The press release for Big Sigh mentions how you had a creative block and it was lifted when you were on the toilet.
HACKMAN: That’s actually a misprint. I don’t know why; maybe I didn’t double-check the last thing of the press release. It didn’t happen on the toilet. I keep getting asked about this. I basically had written a song at home and it was “Hanging” and I was really excited about it. For the first time, it was one that just flowed really naturally and I recorded it onto my phone. Then I went to the pub to meet my friends and I had a listen back in the bathroom a couple of hours later to see if I still liked it because it might have sounded like shit. Then I was really relieved because I really liked it and I was like “Fuck yes, I can still do this. I can still write music.”
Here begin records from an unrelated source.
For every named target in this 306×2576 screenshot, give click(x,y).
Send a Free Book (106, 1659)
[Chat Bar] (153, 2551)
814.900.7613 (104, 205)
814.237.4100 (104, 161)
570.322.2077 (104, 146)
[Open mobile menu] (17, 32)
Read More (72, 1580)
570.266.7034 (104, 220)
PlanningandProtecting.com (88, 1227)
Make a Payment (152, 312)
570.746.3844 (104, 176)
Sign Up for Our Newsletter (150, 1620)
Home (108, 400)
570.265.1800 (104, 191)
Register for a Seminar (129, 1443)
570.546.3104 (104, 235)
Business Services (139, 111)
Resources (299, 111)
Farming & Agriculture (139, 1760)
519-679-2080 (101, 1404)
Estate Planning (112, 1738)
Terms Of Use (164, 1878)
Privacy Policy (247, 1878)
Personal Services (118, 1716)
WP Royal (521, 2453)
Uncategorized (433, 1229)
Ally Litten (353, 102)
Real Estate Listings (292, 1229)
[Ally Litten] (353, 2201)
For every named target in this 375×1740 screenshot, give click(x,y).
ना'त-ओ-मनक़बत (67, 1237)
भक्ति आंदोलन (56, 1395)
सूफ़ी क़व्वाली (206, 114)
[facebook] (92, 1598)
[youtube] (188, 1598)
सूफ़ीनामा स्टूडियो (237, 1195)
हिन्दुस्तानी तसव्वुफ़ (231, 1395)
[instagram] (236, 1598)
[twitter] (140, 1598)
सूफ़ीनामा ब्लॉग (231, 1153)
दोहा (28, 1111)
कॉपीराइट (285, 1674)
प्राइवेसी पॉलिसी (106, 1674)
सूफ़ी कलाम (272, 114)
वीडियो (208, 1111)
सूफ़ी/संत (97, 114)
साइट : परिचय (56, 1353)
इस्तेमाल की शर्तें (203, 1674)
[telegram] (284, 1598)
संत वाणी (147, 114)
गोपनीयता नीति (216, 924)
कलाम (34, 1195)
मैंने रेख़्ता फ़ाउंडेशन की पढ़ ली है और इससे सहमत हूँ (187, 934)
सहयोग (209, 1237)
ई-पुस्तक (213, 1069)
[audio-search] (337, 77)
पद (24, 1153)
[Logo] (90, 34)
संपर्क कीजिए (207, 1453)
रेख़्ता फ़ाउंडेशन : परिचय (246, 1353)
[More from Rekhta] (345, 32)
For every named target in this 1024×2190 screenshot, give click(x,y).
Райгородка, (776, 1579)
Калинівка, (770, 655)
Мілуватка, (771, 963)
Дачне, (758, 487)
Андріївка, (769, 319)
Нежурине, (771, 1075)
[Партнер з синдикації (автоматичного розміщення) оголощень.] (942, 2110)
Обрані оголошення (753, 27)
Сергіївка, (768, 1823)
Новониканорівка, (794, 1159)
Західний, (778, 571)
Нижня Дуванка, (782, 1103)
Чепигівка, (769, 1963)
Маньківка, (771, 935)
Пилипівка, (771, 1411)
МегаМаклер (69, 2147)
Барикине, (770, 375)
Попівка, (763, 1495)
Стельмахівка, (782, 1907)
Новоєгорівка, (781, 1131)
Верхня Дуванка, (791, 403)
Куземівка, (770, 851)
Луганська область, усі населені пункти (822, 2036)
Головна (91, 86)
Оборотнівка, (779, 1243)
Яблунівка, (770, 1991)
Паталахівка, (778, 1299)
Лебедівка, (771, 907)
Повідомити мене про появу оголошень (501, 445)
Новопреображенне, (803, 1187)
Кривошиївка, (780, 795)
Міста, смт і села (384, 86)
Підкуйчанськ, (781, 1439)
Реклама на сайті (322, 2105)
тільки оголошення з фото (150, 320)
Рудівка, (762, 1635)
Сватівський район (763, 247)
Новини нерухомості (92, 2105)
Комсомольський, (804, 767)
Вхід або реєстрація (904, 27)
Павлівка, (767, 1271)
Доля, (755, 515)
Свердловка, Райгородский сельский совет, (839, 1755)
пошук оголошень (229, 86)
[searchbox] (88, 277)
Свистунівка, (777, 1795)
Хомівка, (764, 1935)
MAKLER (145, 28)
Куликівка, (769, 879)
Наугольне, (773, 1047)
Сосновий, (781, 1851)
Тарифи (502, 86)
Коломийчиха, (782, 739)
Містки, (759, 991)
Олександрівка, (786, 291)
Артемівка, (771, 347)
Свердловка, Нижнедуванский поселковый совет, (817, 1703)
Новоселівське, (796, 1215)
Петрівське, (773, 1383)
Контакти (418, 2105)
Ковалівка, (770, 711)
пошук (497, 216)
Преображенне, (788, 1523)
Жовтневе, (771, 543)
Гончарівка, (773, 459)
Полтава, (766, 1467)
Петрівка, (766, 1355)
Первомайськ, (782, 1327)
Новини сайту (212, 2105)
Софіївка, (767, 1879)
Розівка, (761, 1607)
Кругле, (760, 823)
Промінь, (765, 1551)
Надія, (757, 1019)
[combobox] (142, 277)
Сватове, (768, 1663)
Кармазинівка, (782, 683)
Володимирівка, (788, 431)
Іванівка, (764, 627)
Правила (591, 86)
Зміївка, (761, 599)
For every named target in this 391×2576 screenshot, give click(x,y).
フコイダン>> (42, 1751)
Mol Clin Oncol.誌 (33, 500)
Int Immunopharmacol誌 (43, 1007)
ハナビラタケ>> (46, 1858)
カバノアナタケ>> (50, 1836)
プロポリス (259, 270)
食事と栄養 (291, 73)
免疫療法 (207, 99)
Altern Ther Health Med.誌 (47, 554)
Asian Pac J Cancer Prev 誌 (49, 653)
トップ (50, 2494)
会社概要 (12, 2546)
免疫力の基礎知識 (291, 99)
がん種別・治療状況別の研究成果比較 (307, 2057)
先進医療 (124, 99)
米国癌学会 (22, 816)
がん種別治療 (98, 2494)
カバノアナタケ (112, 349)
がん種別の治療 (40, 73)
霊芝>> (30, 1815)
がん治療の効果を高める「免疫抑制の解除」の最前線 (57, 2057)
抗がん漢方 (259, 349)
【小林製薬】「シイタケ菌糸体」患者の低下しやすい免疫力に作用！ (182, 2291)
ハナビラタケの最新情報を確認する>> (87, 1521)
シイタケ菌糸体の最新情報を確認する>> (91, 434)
It slightly greased the wheels for the writing of the rest of the record. But I didn’t write that on the loo. I wasn’t actually on the loo when I listened back either.
When it comes to creative block, do you believe in forcing yourself to write or do you just try to wait it out?
HACKMAN: It’s a balance. The thing is you’re never gonna write if you’re not sitting down trying to write. So the more of an environment you create for yourself where that can happen, e.g. sitting down every day and trying, the more likely it is you’re going to break the block. But I also think that time away from one’s desk is healthy and useful. Sometimes when I focus on doing something completely different, like if I do visual art stuff, making prints and things like that, then I really want to get back and get to my guitar. I feel like it makes me kind of hungry to sit down and write a track, rather than feel like I have to, which puts in a positive light.
Did you do the artwork for the album?
HACKMAN: No, it was a lovely man called Brian McHenry who lives in Ireland. I actually saw his stuff on Instagram, which isn’t particularly glamorous, but modern life. I thought it was really cool. I thought he really captured the exact vibe of the record. We got in contact and I sent him the album. We had some chats about what I was imagining. He just did a whole bunch of drawings for me. We managed to put that all together, and a bunch of different designs. So that worked out very nicely.
There’s a lot of nature visuals in the lyrics and in the music videos and there’s the mountains on the cover. Was that a theme that you went into the record thinking of?
HACKMAN: I didn’t go in thinking of it. But I think it’s there because it feels expansive and I’m always looking for like unifying, universal themes, and obviously nature, and then our own humanity and our own anatomical buildup and things like that, those are all unifying factors that we’re all familiar with. So they’re definitely topics that I sit back into quite a lot.
Certainly with the cover, those mountains there — it’s all about context, this record, you create the space, so you can remove the space, so if you create a vastness in the eyeline and then you put a perceived ugly trolley right in the front of it, you’re kind of creating that sense of depth. And it’s the same sonically. You can make it feel massive and sprawling, and then you can just have me suddenly singing into a microphone really close, like up in your ear. Dynamics in that way are really fun to play with and also arresting.
I wanted to ask more about the opening song. With all the strings it feels like the opening of a movie.
HACKMAN: That’s kind of how I wanted it to feel like I wrote that song. That song was written a year and a half before I even started writing the rest of the songs for the album. I was gonna try and turn it into a song and shoehorn that in and then I realized further down the line that I actually loved it how it was and there was no point pushing it. That was a big learning curve, because I think I’m always trying to force stuff into being a song because I love writing a perfect song. But actually having instrumentals now is such a relief going forward because I also love just coming up with what I think are beautiful melodies and to be able to just leave them without having to write lyrics on top of it or confuse things is a really exciting prospect.
Big Sigh is out 1/12 on Chrysalis Records.